Mindelo, 04 Ago (Inforpress) – O advogado do cidadão venezuelano Alex Saab confirmou que vão recorrer da decisão do Tribunal de Relação de Barlavento de o extrair o venezuelano para os Estados Unidos de América, a fim de ser julgado nesse país.

“Fomos notificados da decisão do tribunal ontem (segunda-feira) e temos um prazo de dez dias para entregar o recurso e vamos fazê-lo dentro do tempo”, salientou João do Rosário à inforpress.

Segundo a mesma fonte, a decisão do Tribunal da Relação de Barlavento “não agradou” à defesa, uma vez que “não há crime e nem motivo para a extradição”.

Os três juízes do Tribunal de Relação do Barlavento, em acórdão de 31 de Julho, decidiram pela extradição do cidadão venezuelano Alex Saab Nain Moran para os Estados Unidos de América, a fim de ser julgado nesse país.

Segundo o acórdão a que a Inforpress teve acesso, nos EUA aquele cidadão venezuelano, natural da Colômbia, vai ser julgado por oito crimes, sendo um de “conspiração para cometer lavagem de dinheiro” e sete de “lavagem de instrumentos monetários” referenciados no despacho da acusação dos autos e no pedido formulado pelo Ministério Público.

O Governo da Venezuela, num comunicado divulgado, considerou “arbitrária” e uma “violação do direito e das normas internacionais a detenção do empresário (de nacionalidade colombiana e venezuelana), pelas autoridades policiais cabo-verdianas, na ilha do Sal, “, tal como as “acções de agressão e cerco contra o povo venezuelano, empreendidas pelo Governo dos Estados Unidos da América (EUA)”.

Por seu turno, a ministra da Justiça cabo-verdiana afirmou que a decisão sobre o pedido de extradição do empresário Alex Saab foi baseada num parecer do Ministério Público e que o Governo “não se intromete”.

“Cabo Verde tem um dever de cooperar. Esse dever de cooperação é mais forte tratando-se de matérias ligadas a crimes relacionados com tráfico de droga e com lavagem de capital. Nós respondemos a um pedido de colaboração internacional e a partir daí o processo segue a sua tramitação judicial”, afirmou a ministra da Justiça, Janine Lélis.

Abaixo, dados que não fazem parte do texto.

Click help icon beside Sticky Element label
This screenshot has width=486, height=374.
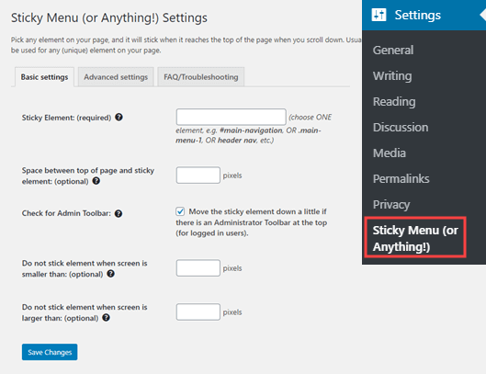tap(119, 118)
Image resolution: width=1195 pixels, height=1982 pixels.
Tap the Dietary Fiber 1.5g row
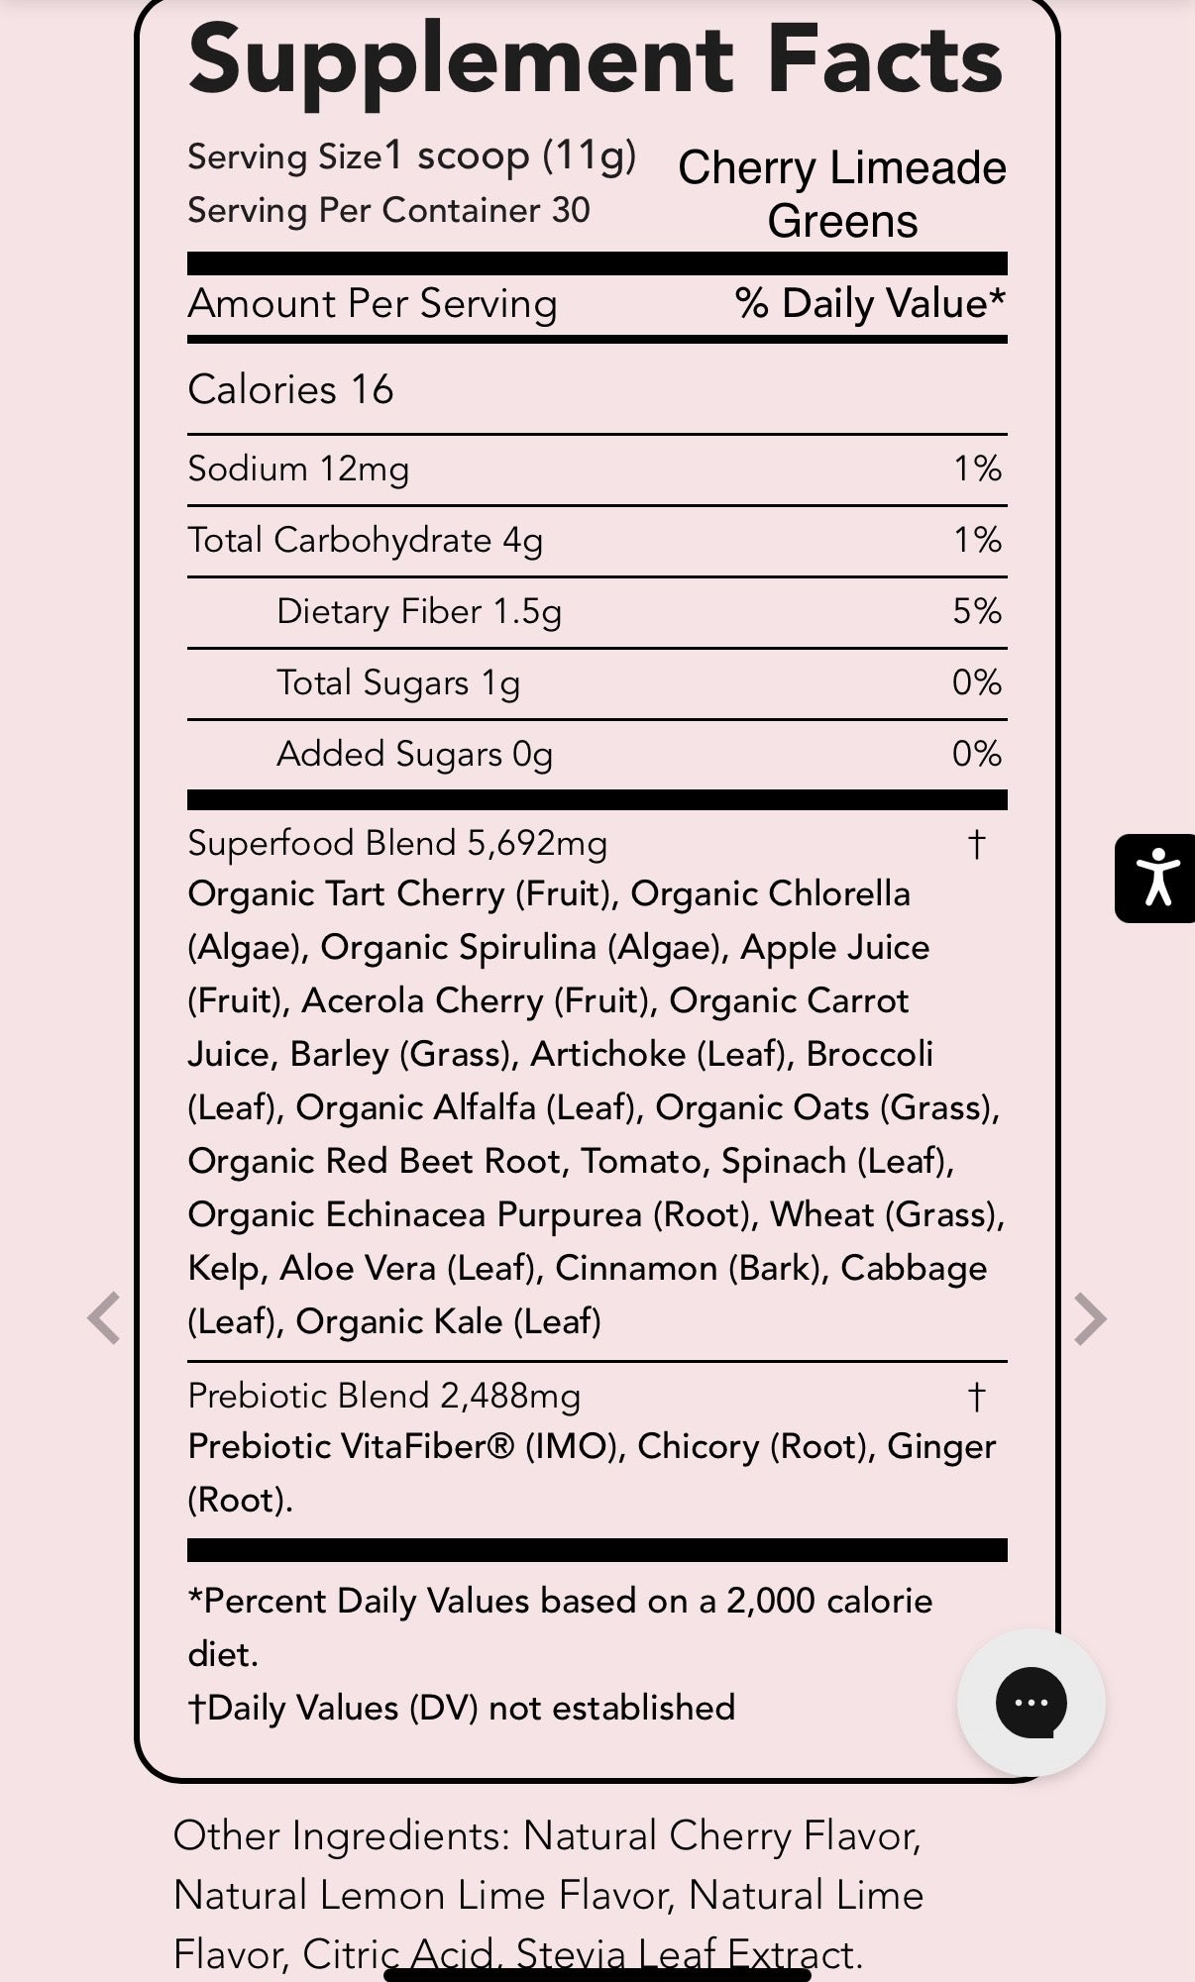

Alex Saab Morán, dedito em Cabo Verde no passado dia 12 de Junho, é acusado pelos EUA de negócios corruptos com o Governo do Presidente venezuelano, Nicolás Maduro.

O empresário foi detido quando o seu avião fez uma paragem para reabastecimento no aeroporto do Sal, num voo de regresso ao Irão, após uma viagem à Venezuela.

O empresário é considerado pelas autoridades norte-americanas como testa-de-ferro de Nicolás Maduro, embora essa descrição não apareça em nenhum processo judicial e o Presidente venezuelano nunca tenha sido alvo de qualquer acusação relacionada com o empresário colombiano.

Saab era procurado pelas autoridades norte-americanas há vários anos, suspeito de acumular numerosos contratos, de origem considerada ilegal, com o Governo venezuelano de Nicolás Maduro.

Em 2019, procuradores federais em Miami, nos EUA, indiciaram Alex Saab e um seu sócio, por acusações de operações de lavagem de dinheiro, relacionadas com um suposto esquema de suborno para desenvolver moradias de baixa renda para o Governo venezuelano, que nunca foram construídas.